Wijken met identiteit
Maar verdichting moet niet leiden tot de bouw van iconen, waarschuwt Soeters. “In mijn ogen is het beter om het woonmilieu tot icoon te nemen. Als je de stad wil verdichten, dan moet je vooral nadenken over woonmilieus met een zekere identiteit. Wijken met de juiste verhouding tussen verdichting enerzijds en voldoende ruimte anderzijds om te spelen, te picknicken en te voetballen.”

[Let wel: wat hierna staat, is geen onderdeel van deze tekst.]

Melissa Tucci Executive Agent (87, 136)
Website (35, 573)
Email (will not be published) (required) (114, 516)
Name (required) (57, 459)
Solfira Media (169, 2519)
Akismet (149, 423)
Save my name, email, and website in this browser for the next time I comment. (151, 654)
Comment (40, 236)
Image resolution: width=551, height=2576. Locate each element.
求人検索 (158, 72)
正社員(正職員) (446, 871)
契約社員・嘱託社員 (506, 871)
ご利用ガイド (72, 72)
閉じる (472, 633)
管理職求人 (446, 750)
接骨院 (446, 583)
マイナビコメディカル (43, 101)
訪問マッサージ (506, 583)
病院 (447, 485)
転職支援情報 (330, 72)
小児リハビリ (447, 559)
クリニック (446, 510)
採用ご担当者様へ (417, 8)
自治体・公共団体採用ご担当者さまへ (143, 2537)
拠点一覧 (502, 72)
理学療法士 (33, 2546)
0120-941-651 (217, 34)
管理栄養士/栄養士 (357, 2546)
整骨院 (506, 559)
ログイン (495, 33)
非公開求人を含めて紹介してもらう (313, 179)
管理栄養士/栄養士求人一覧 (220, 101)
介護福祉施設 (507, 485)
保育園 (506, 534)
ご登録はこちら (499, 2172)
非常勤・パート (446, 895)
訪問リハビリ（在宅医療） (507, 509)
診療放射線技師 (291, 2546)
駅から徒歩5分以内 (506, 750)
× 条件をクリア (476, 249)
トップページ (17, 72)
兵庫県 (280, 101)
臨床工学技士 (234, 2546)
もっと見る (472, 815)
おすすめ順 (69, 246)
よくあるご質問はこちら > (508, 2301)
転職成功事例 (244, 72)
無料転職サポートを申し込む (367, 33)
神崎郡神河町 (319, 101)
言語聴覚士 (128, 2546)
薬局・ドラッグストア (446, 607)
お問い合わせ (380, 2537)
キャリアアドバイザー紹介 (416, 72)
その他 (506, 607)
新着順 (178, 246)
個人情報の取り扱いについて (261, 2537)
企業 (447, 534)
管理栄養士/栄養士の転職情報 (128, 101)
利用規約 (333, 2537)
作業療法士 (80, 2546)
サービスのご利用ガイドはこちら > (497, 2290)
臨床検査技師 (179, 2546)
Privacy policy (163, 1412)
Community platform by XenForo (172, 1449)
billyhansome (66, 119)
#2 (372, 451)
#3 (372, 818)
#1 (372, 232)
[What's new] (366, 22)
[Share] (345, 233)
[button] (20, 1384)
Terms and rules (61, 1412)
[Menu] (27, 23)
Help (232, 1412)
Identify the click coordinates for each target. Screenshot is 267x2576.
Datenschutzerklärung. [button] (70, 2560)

Dat betekent volgens Soeters dat er niet in de eerste plaats over gebouwen maar over openbare ruimte moet worden nagedacht. “Meestal gaat het omgekeerd. Architecten zijn met gebouwen bezig en denken dat ze een matig stedenbouwkundig plan kunnen redden met iconen. Vervolgens wordt van mensen verwacht dat zij applaudisseren voor de gebouwen. De andere situatie is dat we een aangename ruimte maken en dat gebouwen zich naar de mensen keren. Wij zeggen als bureau: welke gebouwen heb je nodig om die openbare ruimte goed te maken?”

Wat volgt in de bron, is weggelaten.